Most REITs are publicly traded. Their shareholders range from individuals to large institutions, such as: Pension Funds, Insurance Companies, and Mutual Funds. There is also an active secondary market, where REIT shares trade at a discount or premium too—that is, for less than or more than—their net asset value (NAV), or worth on paper. Non-traded REITs are available to investors who meet certain suitability standards. Here, too, the list may include both institutions and individuals. However, there is no formal secondary market for these REITs and shares trade infrequently. These REITs tend to be non-correlated with traditional investments, which means that they may not be fluctuating in value similarly to traditional investments. When REITs are publicly traded, they are subject to the pressure of meeting short-term expectations, just as other listed investments are. If these REITs seem to be providing stronger returns than other securities, they may attract added attention and their share price might rise. However, if their returns are weaker than those of other securities, they face the risk that investors will sell, even if it means taking a loss or putting pressure on management to make changes. Because the daily price fluctuations affecting publicly traded REITs tends to be driven by changing economic conditions, these REITs tend to rise and fall with other equities in the marketplace rather than providing a hedge against volatility. While publicly traded REITs may fluctuate daily, they may be more liquid and have varying or lower fees.
REIT income flows to you and other investors in the form of monthly or quarterly dividends based on rent or mortgage payments from the REIT's investments. Equity REIT dividends often increase as rent payments increase, which can provide a hedge against inflation—though the dividends can drop in a market downturn or if the properties lose value. If you’re retired, or you rely on income investments to supplement your annual earnings, REIT's can provide a relatively stable cash flow. Similarly, you can use REIT income to fund college expenses or charitable remainder trusts, and, of course, you can use REIT income to make additional investments. While REITs may indicate a distribution or projected rate, these rates are not guaranteed and may change.

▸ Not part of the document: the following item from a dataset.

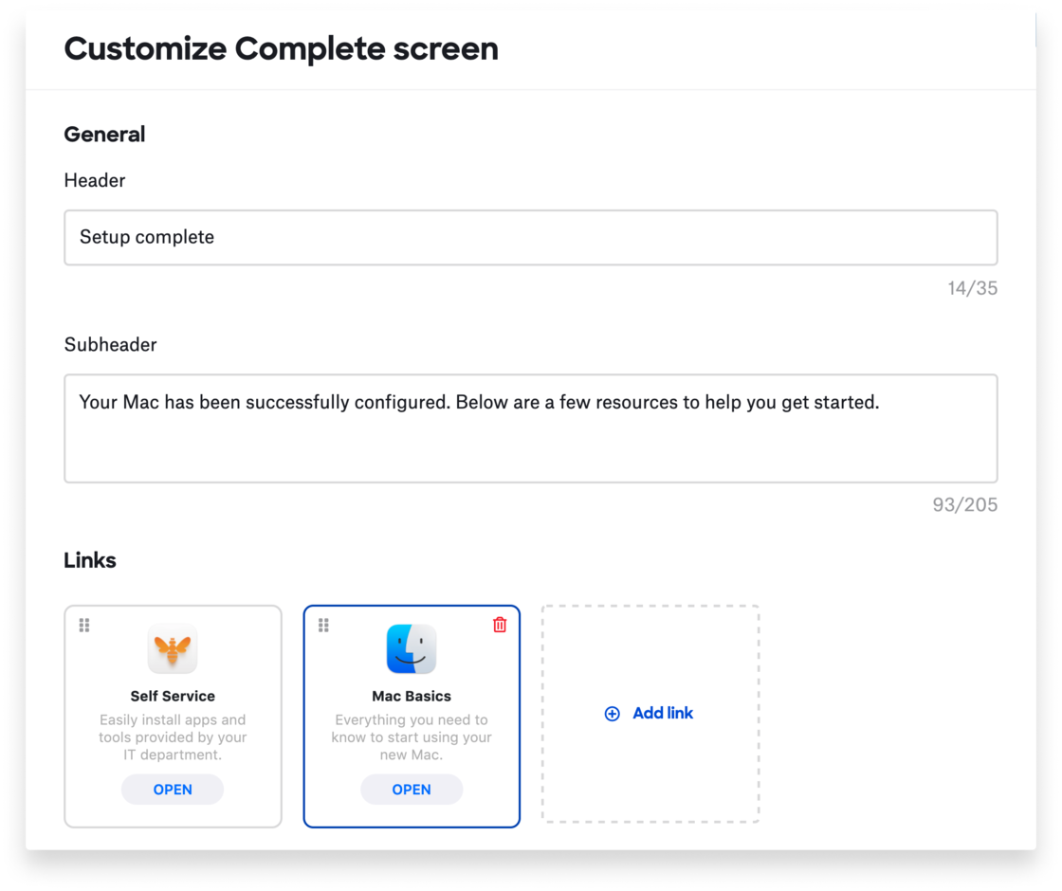Click the drag handle on the Self Service card
The height and width of the screenshot is (891, 1062).
coord(84,625)
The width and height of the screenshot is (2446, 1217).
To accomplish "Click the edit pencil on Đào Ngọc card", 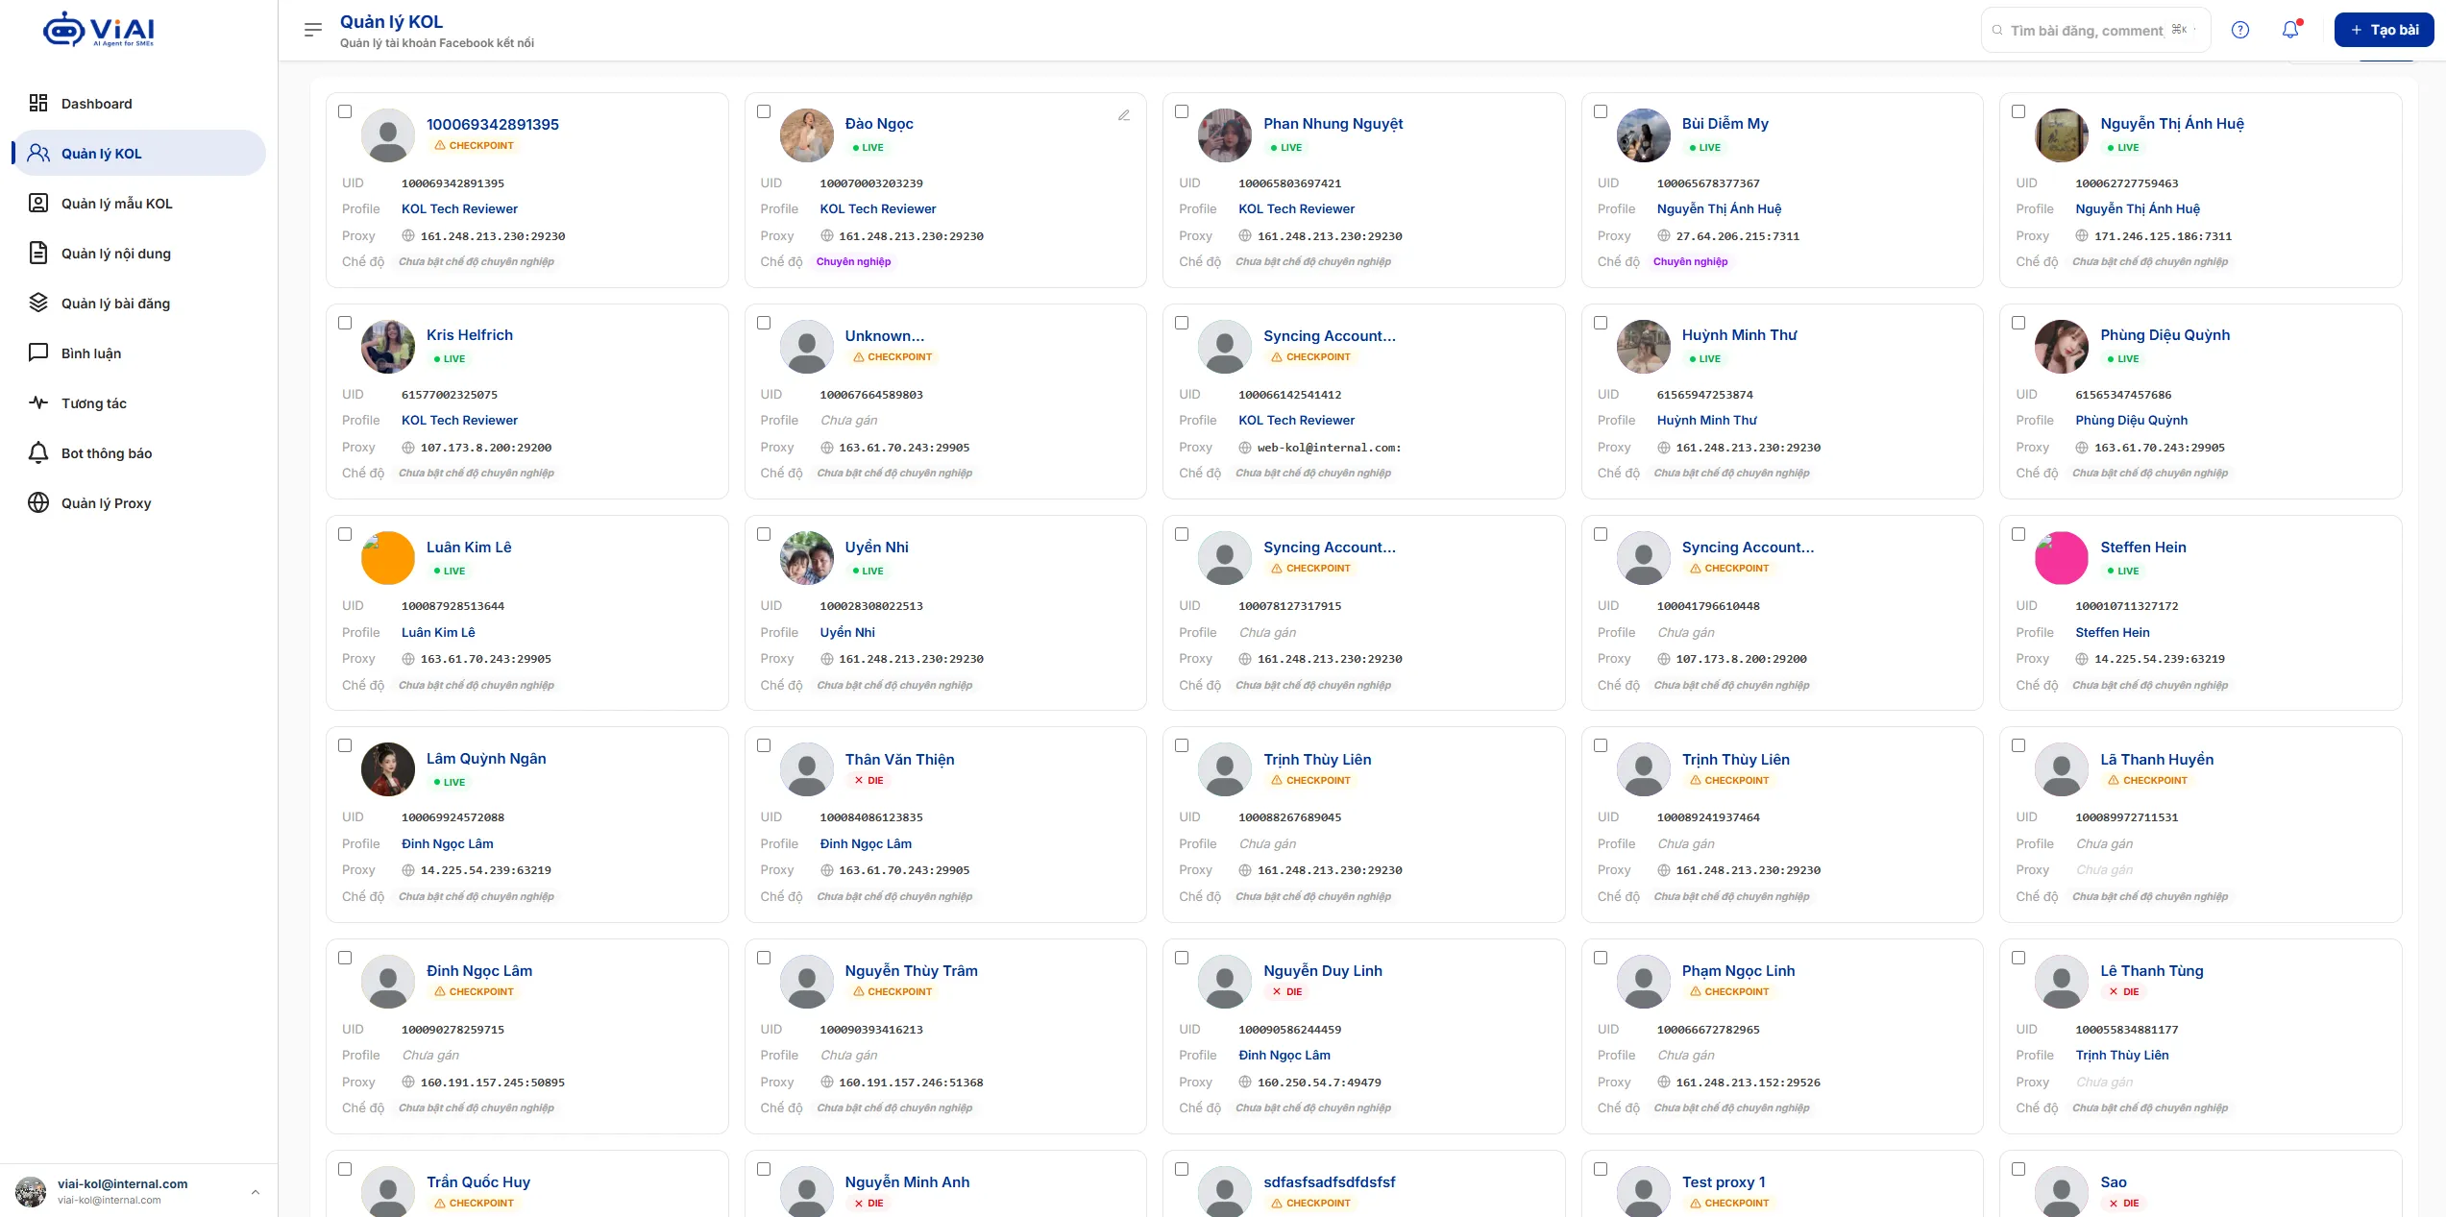I will point(1123,115).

REIT's don’t have to pay corporate income tax, so long as they retain their REIT stature. They’re subject to an IRS rule that requires these corporations to pay out 90% of their taxable income as dividends. Because they do not pay corporate taxes, they may pay out rather than pay taxes. A special benefit of investing in REIT's is that the REIT depreciates the real estate assets against income. The income is then taxed at the lower long-term capital gains rates. Another advantage of REIT's is that they don’t generate, "Unrelated Business Taxable Income" or (UBTI), an important consideration for investors who own these investments in a tax-deferred or tax-exempt account such as an IRA or 401(k), or in a charitable remainder trust. (UBTI results when an otherwise tax-exempt organization realizes any income from a taxable subsidiary.) Because a REIT does not pay corporate taxes, taxable REIT dividends don’t usually qualify for the low rate that applies to most equity dividends—currently a maximum of 15%. Rather, when tax is due, it’s at your current rate for regular income, up to 35% at the federal level. Long-term capital gains distributions, on the other hand, are taxed at the lower rate.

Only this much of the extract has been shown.